Drilling down on that last bullet point, there’s a second order of tasks for advisers to assess for each category of leave. They include:
- the duration of leave,
- whether it is cumulative year after year,
- whether it is paid leave or unpaid leave, and
- when and what type of leave notice and documentary evidence an employee must provide on, before or “as soon as reasonably practicable”, to quote Work Choices.
5. Can an employer customise leave entitlement policies?
Yes. The case of Tate v Blacktown Workers Club Ltd  AIRC 581 illustrates the power of customisation. In the case the Australian Industrial Relations Commission accepted the immediate dismissal of an employee under a leave policy. The dismissal was held to be not harsh, unjust or unreasonable.
The employer, the Blacktown Workers Club, had a longstanding policy the effect of which was that annual leave, long service leave or unpaid leave would not be granted to any employee for the month of December due to it being a peak trading period. An employee, a doorman at the Club, went to England in November 2006. In December he took sick leave while still in England.
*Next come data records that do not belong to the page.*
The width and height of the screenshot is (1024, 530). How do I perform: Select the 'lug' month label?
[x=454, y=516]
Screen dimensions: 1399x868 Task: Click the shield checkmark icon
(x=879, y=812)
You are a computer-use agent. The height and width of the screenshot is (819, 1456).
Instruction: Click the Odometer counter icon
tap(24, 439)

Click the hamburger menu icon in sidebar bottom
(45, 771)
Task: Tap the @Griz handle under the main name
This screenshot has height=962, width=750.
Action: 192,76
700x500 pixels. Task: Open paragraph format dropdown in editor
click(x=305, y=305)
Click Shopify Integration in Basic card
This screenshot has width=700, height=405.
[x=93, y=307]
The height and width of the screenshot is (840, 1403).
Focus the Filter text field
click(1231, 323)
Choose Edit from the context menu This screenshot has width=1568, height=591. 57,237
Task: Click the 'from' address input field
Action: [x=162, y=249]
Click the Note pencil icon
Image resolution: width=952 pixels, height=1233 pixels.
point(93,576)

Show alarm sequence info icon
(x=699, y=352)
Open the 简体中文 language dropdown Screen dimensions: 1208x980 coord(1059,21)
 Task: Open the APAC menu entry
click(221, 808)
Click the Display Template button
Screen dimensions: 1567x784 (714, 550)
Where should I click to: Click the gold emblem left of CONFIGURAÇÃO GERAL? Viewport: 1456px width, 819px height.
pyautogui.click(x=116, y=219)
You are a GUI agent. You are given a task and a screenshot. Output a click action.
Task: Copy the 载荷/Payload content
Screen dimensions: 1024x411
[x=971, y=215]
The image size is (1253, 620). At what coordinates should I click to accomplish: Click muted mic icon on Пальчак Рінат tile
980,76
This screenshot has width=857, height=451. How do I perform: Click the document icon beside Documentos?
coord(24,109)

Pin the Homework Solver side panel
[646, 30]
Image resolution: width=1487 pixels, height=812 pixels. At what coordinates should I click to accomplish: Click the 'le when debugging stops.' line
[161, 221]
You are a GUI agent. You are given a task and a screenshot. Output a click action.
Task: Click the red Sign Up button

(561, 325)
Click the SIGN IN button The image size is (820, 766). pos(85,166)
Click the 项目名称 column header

He produced a medical certificate from a doctor in England citing anxiety and depression. It was prepared three days before he was due to return to work. The employee’s airline ticket was issued in August 2006 and had a return date of 5 January 2007.6.
What does the solution look like?
The end game for employers is to work with internal staff and external advisers (as needed) to record and reflect legal positions in a human resources management system. As discussed, that system includes an accounting or bookkeeping system together with up-to-date contracts, agreements, template letters and forms.
Our solution involves three “packages”. They are overviewed in the table in What every business should know about common law employment contracts. They provide an integrated legal and managerial framework for human resources legal and management documents, including for leave entitlements.